Notes from the Field
Written and performed
by Anna Deavere Smith; directed by Leonard Foglia
Performances through December
11, 2016
Second Stage Theater,
305 West 43rd Street, New York, NY
2st.com
Anna Deavere Smith in Notes from the Field (photo: Joan Marcus) |
We need Anna Deavere Smith more than ever. Her form of documentary theater—where
she “plays” real-life individuals discussing whatever subject she has to hand,
starting with Fires in the Mirror,
about the Crown heights riots, and continuing with Twilight Los Angeles 1992, House Arrest and Let Me Down Easy—returns with Notes from the Field, another
provocative and wide-ranging exploration of a peculiarly American problem: the
uneasy relationship between education and the penal system.
The starting point for Smith is the police killing of Freddie Gray in
Baltimore. But Smith is after something more substantial than simple racial
politics: she charts a more systematic failure in how people who need help are
treated, often being thrown them in prison instead. The words of the NAACP’s Sherrilyn
Ifill—who bookends the show with remarkably clear-headed pronouncements on
race, education and prison—puts it into perspective by saying “one of the huge
investments that we made was in the criminal justice system. And that
investment was made at the expense of other investments.” Namely, she
elaborates, education and mental illness.

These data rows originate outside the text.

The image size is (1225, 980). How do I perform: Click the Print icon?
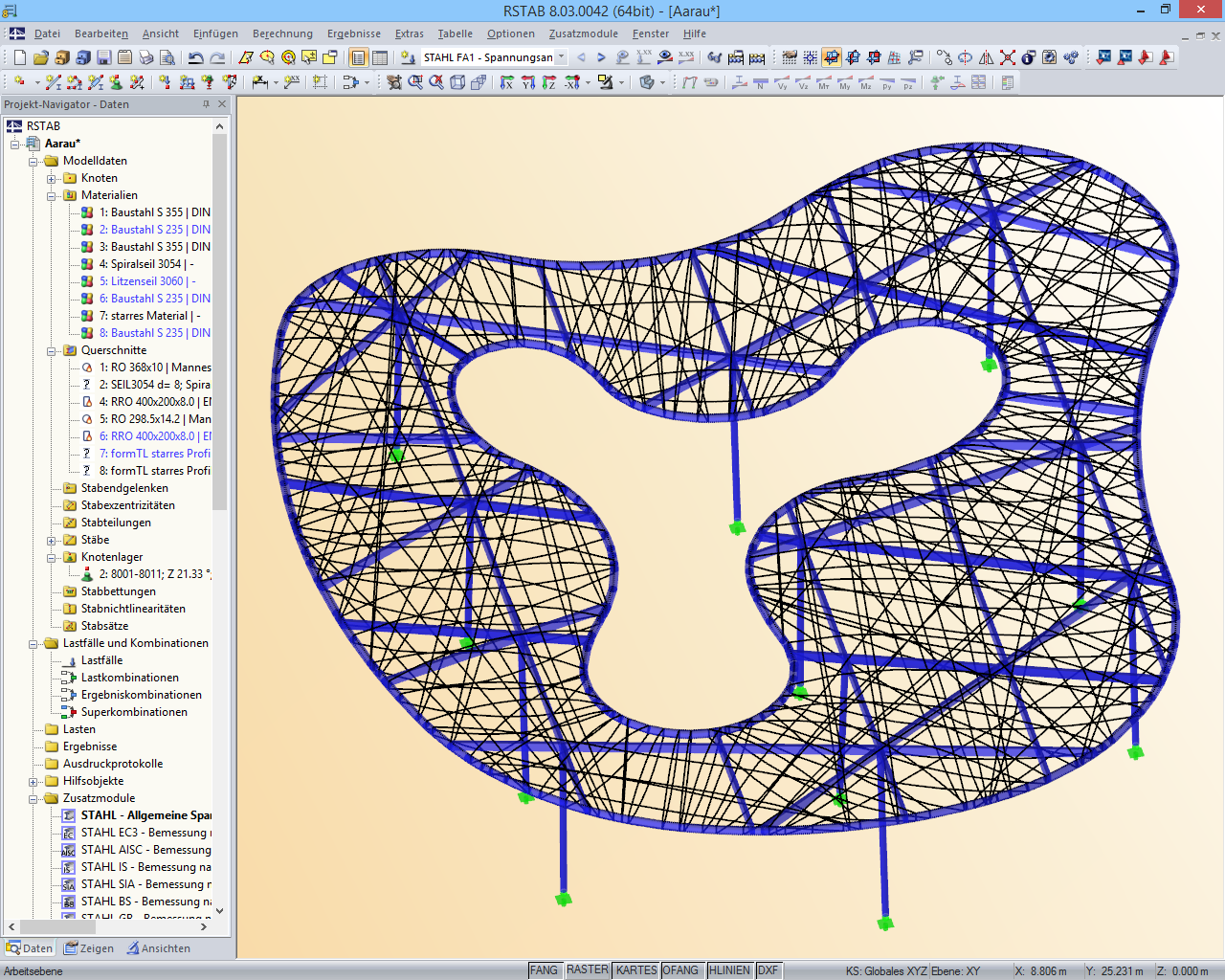coord(146,57)
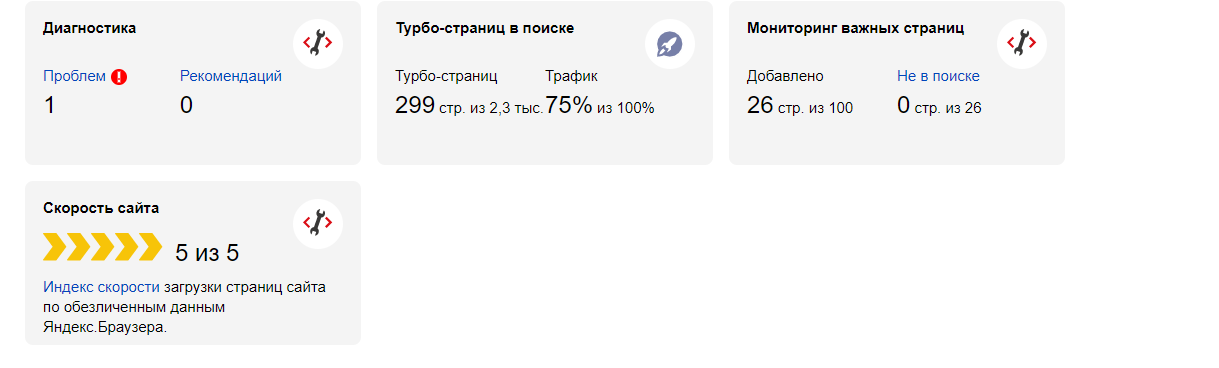Click the red exclamation icon next to Проблем

(119, 77)
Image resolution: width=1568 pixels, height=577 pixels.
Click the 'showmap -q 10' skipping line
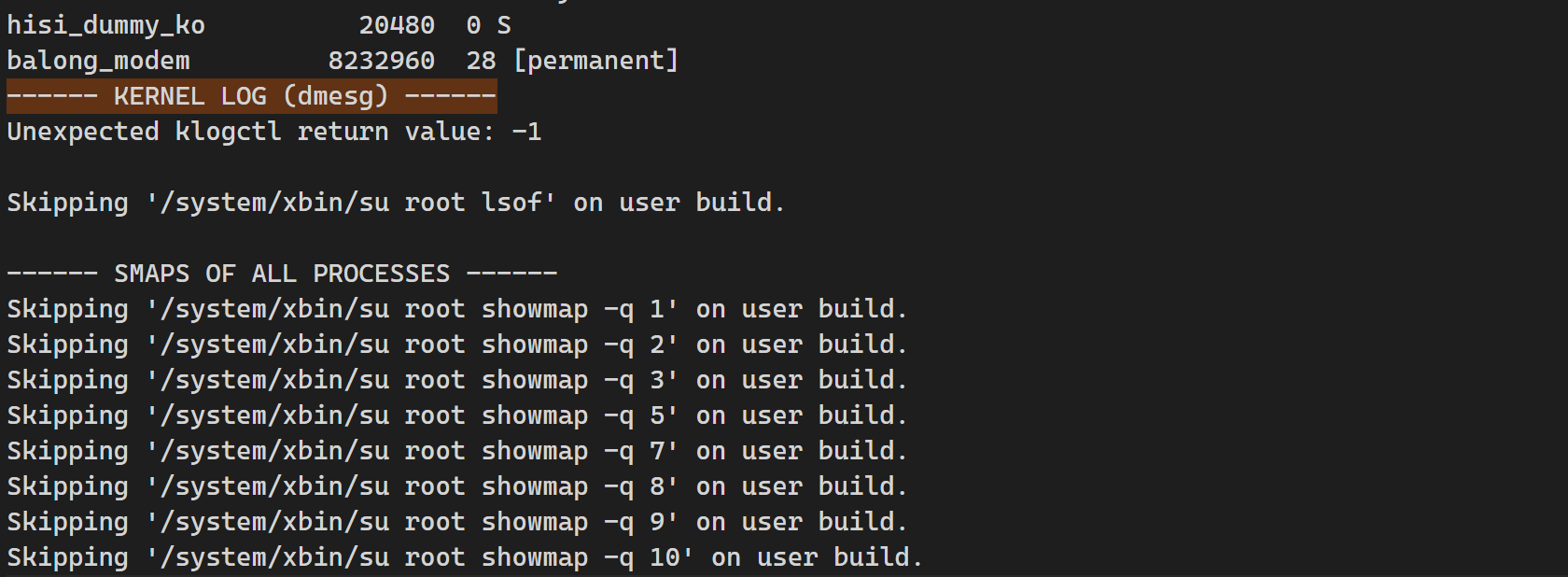tap(464, 557)
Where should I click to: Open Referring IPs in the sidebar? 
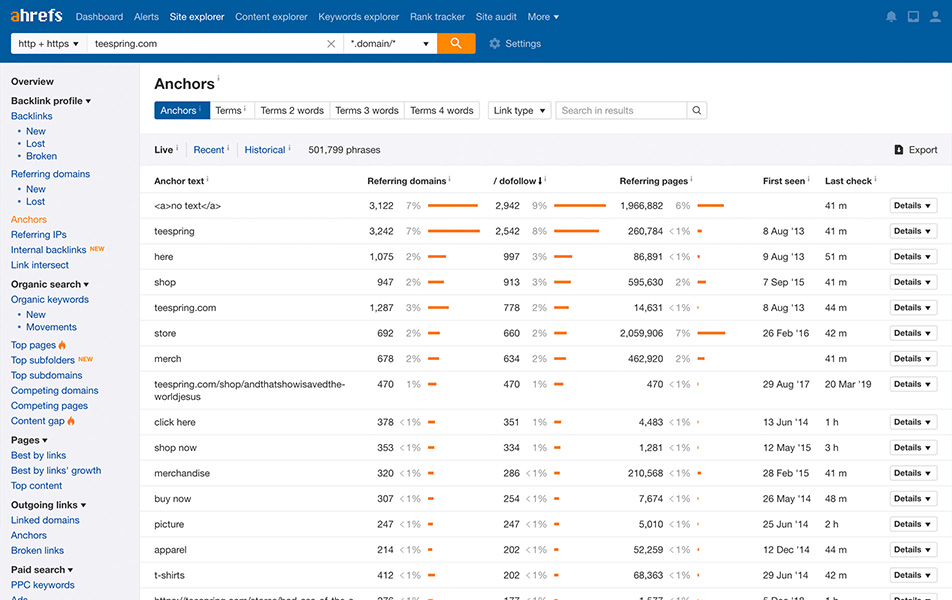[x=39, y=235]
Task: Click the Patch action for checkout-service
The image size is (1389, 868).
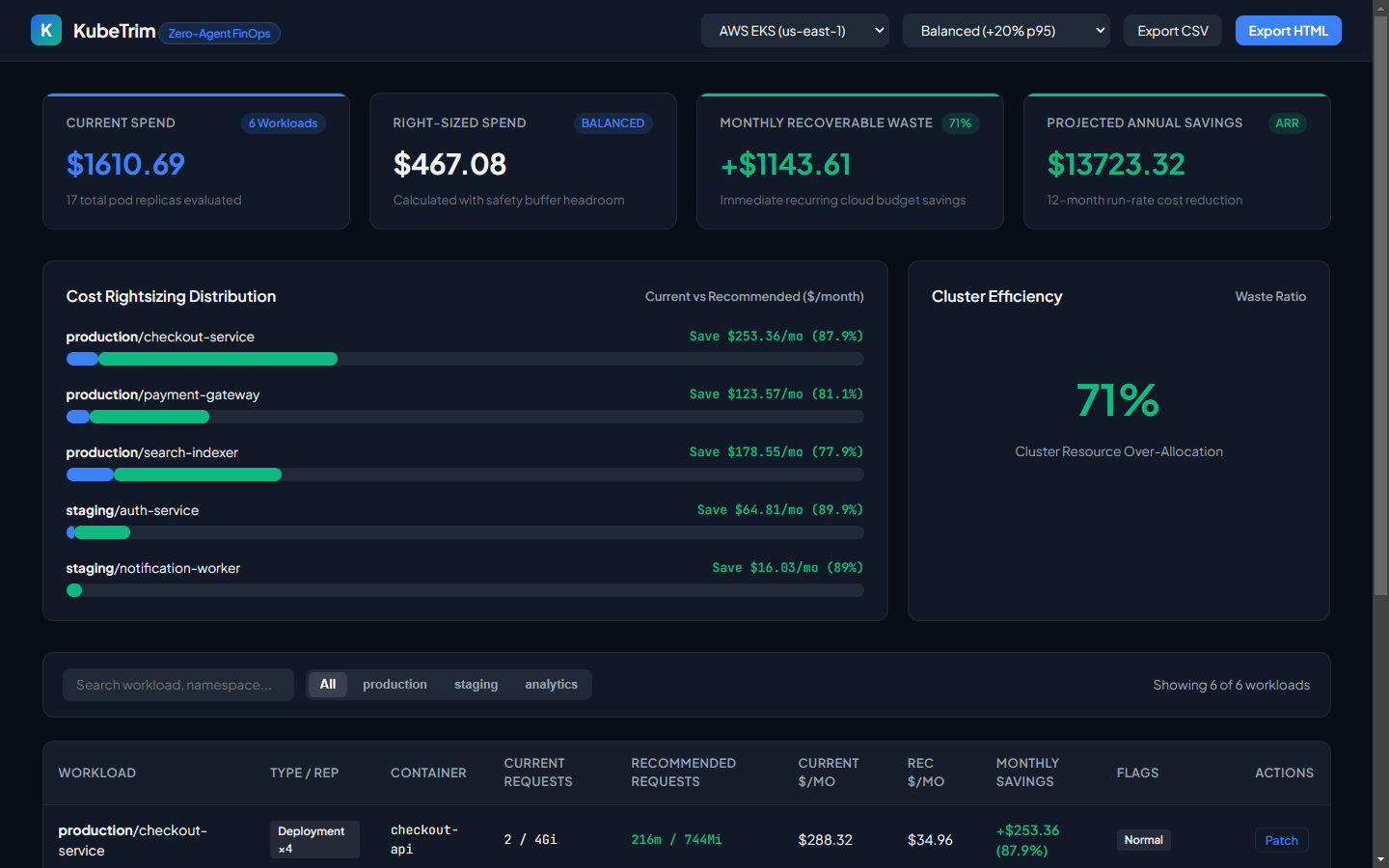Action: (1281, 840)
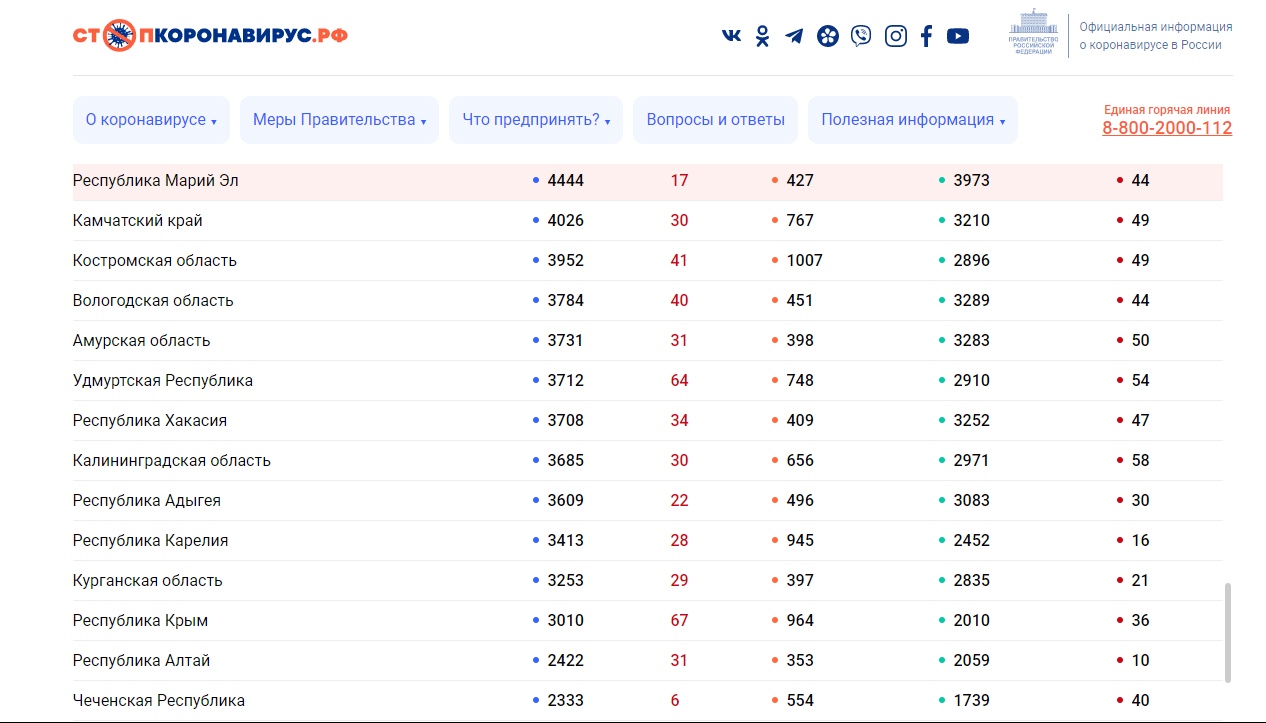Image resolution: width=1266 pixels, height=723 pixels.
Task: Expand 'Полезная информация' dropdown menu
Action: click(x=912, y=120)
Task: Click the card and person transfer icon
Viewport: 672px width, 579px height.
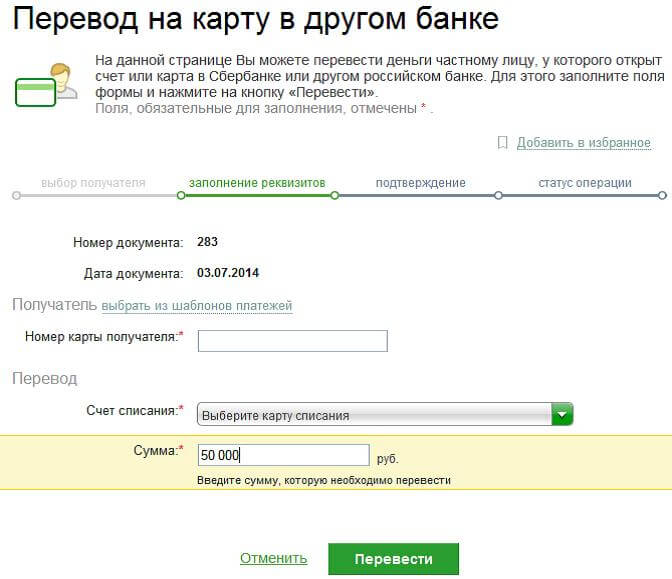Action: point(46,85)
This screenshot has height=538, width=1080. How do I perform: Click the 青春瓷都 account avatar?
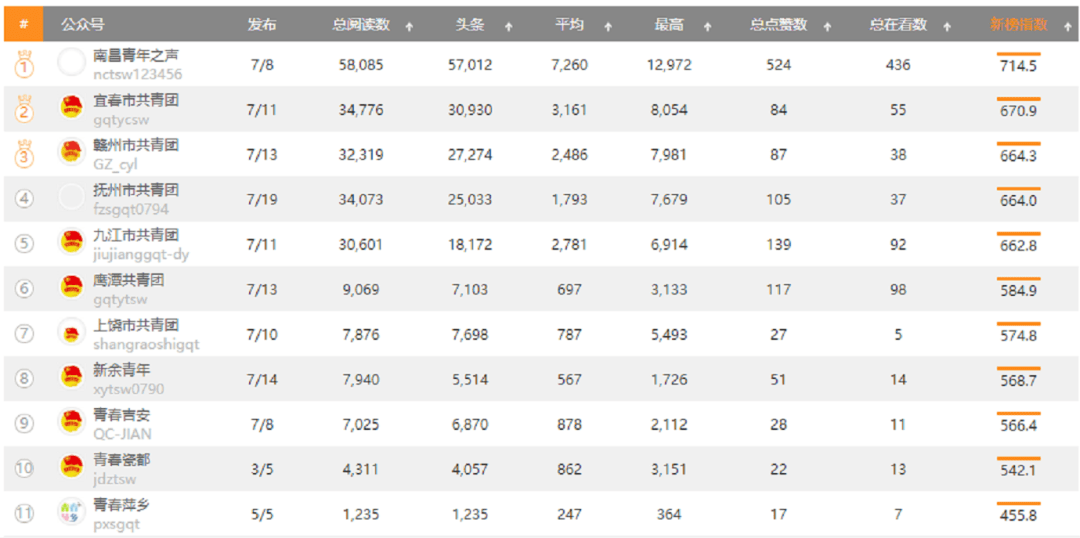coord(71,467)
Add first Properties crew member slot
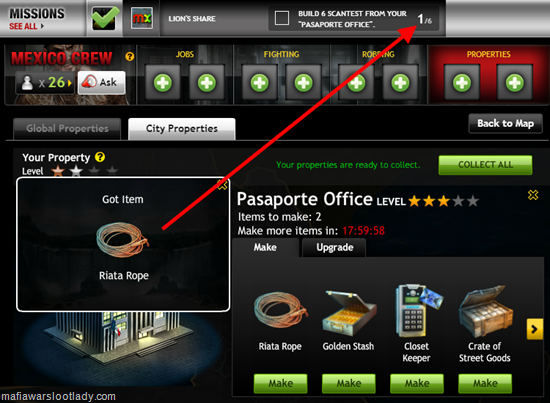Image resolution: width=550 pixels, height=403 pixels. tap(462, 83)
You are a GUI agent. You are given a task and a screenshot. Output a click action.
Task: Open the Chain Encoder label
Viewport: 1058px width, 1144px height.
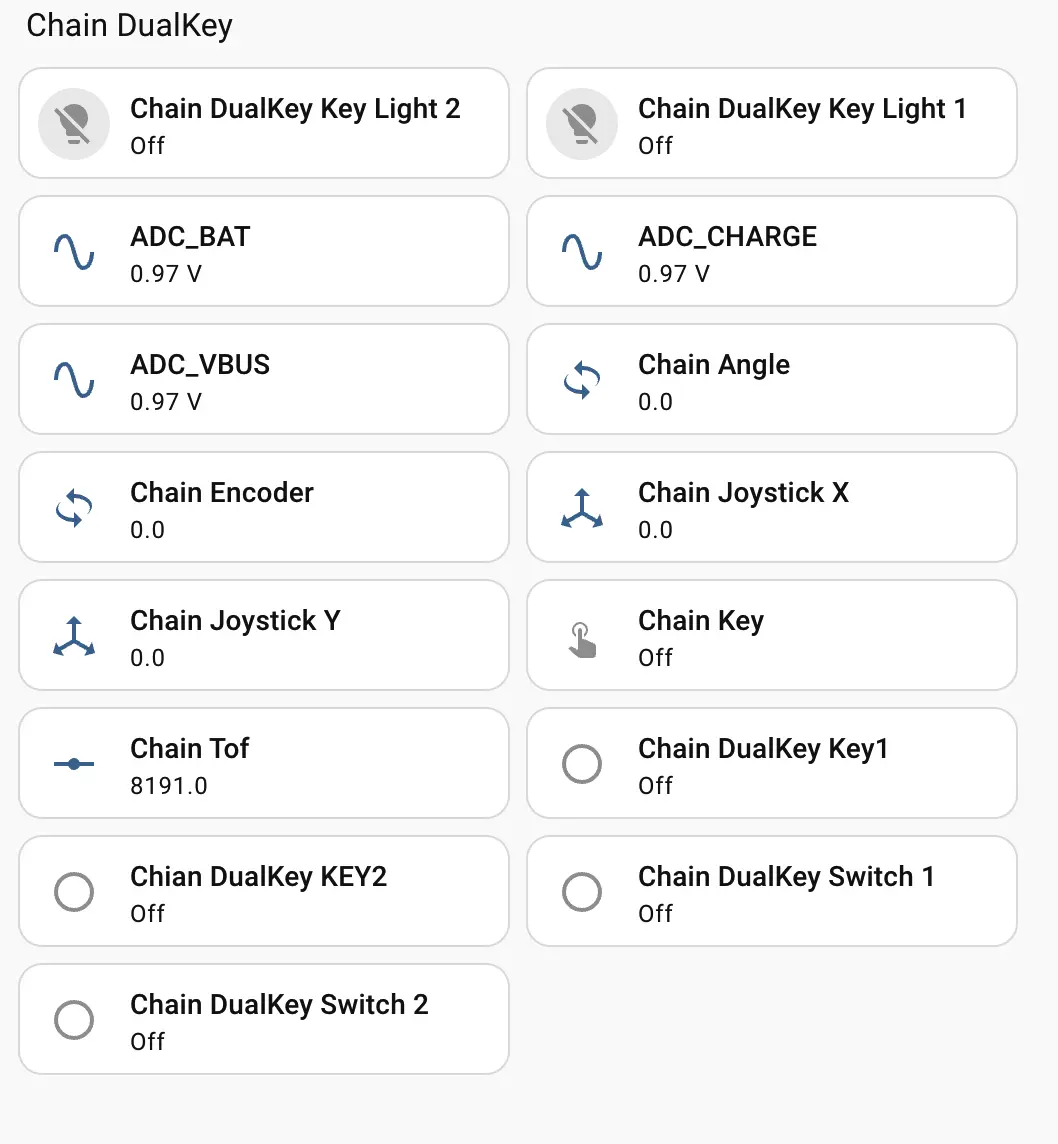point(222,493)
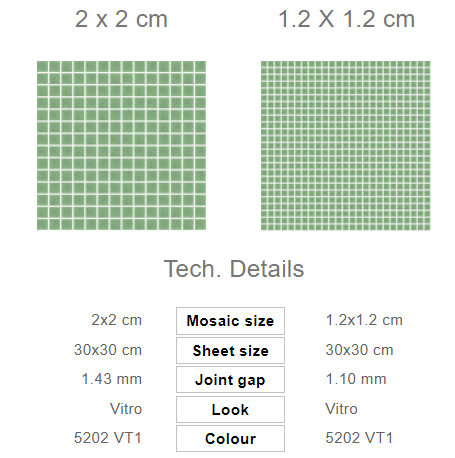
Task: Select the "2 x 2 cm" heading
Action: (x=121, y=19)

And so it begins…
Smith introduces school officials like Philadelphia principal Linda
Cliatt-Wayman and teacher Stephanie Williams, who continue fighting the good
fight even while having little in the way of ammo to fight with, as Williams
willingly admits: “It's like me running a jail without a gun…I can’t throw you
in a closet, I can't do any of that. It's just like, I gotta keep you in order
just by being me!”
There’s Pastor Jamal-Harrison Bryant, speaking to an emotionally charged audience
at Gray’s memorial service, where he gives his own take on why Gray ended up
dead in the back of a police van: “in a subtlety of revolutionary stance, (Gray)
did something that black man were trained to—taught—know not to do. He looked
police in the eye. I want to tell this grieving mother, you are not burying a
boy, you are burying a grown man. Who knew that one of the principles of being
a man is looking somebody in the eye.”
And, most poignant of all, there’s John Lewis, Congressman and former 1960s
civil rights protestor, who was seriously injured marching with Martin Luther
King. Lewis’s story about meeting ex-Klan members who apologize to his face for
their viciously racist actions against him and them crying genuine tears over
it is heartrending and hopeful.
As always, Smith’s chameleon-like ability—indeed, genius—to bring out the
nuances in 19 very different people underlines the fact that this is a moral
dilemma, not a partisan one, which is something we desperately need during this
uncertain time in our country. Leonard Foglia’s astute direction shifts the
visuals often enough to keep the performance from stagnating—particularly the use
of a video camera to bring subjects into closer focus—and the appearance of Marcus
Shelby occasionally playing an upright bass, which at times enters into a duet of
sorts with Smith that makes the subject matter even more urgent.